Comment un poète américain du 19e siècle peut être tout à fait à jour en 2018
Nous savons qu’il y a près de deux milliards d’années, il n’y avait que des procaryotes, des bactéries, des êtres vivants non spécialisés, sans noyau.
Or, un jour, voilà un milliard 600 millions d’années, deux procaryotes s’unirent et apparaissait l’eucaryote, Eukaryota, le premier être avec un noyau. Et qui dit noyau, dit mémoire, développement, reproduction et mort.

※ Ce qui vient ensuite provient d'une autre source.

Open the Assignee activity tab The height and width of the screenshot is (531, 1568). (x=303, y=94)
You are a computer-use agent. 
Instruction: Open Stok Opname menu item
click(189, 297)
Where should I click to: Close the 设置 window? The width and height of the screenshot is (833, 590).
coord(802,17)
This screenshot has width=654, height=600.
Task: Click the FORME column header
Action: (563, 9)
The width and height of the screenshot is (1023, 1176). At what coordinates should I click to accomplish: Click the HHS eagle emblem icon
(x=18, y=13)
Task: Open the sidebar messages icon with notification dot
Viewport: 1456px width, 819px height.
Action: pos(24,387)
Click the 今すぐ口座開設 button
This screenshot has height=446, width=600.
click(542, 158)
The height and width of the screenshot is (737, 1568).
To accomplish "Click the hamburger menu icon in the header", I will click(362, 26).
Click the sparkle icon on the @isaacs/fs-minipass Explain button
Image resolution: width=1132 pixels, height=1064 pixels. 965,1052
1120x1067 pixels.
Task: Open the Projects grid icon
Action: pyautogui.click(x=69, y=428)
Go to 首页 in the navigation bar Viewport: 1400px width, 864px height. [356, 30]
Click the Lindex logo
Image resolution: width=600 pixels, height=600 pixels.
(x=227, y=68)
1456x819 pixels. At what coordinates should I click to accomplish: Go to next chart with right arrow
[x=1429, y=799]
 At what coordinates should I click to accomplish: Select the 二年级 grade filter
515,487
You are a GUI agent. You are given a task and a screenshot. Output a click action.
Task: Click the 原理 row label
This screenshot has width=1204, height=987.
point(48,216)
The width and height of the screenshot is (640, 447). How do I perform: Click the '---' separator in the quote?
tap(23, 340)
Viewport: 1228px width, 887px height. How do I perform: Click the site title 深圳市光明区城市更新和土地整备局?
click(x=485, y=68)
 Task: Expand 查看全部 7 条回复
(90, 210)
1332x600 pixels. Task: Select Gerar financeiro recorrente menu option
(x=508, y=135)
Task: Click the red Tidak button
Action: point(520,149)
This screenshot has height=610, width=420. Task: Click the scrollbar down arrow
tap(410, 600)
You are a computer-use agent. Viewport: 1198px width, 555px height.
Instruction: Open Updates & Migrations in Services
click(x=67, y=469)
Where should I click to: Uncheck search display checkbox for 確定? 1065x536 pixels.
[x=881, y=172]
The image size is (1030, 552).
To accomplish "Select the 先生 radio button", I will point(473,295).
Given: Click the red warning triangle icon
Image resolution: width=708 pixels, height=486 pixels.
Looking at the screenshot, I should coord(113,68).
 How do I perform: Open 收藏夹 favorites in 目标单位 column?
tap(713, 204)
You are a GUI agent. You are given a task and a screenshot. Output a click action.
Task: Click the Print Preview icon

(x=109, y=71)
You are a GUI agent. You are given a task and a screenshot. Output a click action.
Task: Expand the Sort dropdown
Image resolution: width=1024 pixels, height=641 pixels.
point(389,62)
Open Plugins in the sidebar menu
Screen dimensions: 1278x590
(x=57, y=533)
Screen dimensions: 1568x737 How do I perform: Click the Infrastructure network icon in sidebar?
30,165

Et nous étions tous logés dans ce premier noyau.
Comment expliquer que, dès le 19e siècle, Walt Whitman, poète, percevait toute notre évolution jusqu’à aujourd’hui, que chacun d’entre nous est aujourd’hui au sommet d’un grand nombre de formes de vie, y compris un jour l’humaine ?
Voyez.
Je lance tout homme et toute femme avec moi en avant dans l’inconnu.
L’horloge marque le moment, mais qu’indique l’éternité ?
Nous avons jusqu’ici épuisé des trillions d’hivers et d’étés ;
Des trillions nous attendent devant nous, et des trillions attendent en avant de ceux-ci.
Les naissances nous ont apporté des richesses et de la variété ;
D’autres naissances nous apporteront à leur tour richesse et variété.
Je ne dis pas que l’un soit grand et l’autre petit.
Ce qui occupe son temps et sa place est égal à quoi que ce soit. […]
Mes pieds foulent le sommet du sommet de l’escalier ;
À chaque degré j’ai rencontré des myriades de siècles ; il y en avait d’autres myriades entre les degrés ;
J’ai dûment parcouru tous les étages inférieurs, et je monte encore et toujours ;
J’ai laissé des fantômes derrière moi, fantômes qui s’inclinaient à mon passage et dont les têtes restent courbées ;
Très loin en arrière, j’aperçois l’immense néant originel, et je sais que j’ai dû passer par là ;
J’ai attendu continûment, invisible, sommeillant dans les brumes léthargiques ;
Et je ne me suis pas hâté, et je ne me suis pas laissé empoisonner par le carbone fétide.
Longtemps j’ai été serré, de près, longtemps, longtemps !
Immenses furent les préparatifs pour ma venue ;
Nombreux et loyaux et sincères furent les bras qui m’ont soutenu.
Des cycles innombrables d’âges ont porté mon berceau d’un bord du fleuve à l’autre, ainsi que l’auraient fait de joyeux bateliers ;
Pour me faire place, les étoiles se sont rangées de côté ;
Elles ont envoyé des influences secrètes pour surveiller ce qui devait m’échoir et m’entourer.
Avant que je naquisse de ma mère, des générations m’ont guidé ;
Mon embryon ne fut jamais engourdi ; rien ne pouvait le faire mourir. […]
Toutes les forces ont concouru à mon avènement et à ma préservation aussi bien qu’à mon enchantement.
Et maintenant, à cette place, me voici, debout avec mon âme robuste ! […]
Je fais un voyage perpétuel.
Mes signes sont un paletot imperméable, de bonnes chaussures, et un bâton que j’ai coupé dans le bois.
Rosaire Dion-Lévesque, Walt Whitman, ses meilleures pages traduites de l’anglais par Rosaire Dion-Lévesque, Montréal, Éditions Les Elzévirs, 1933, p. 86-90.
Chacune, chacun d’entre nous, être vivant, peut reprendre ces mots.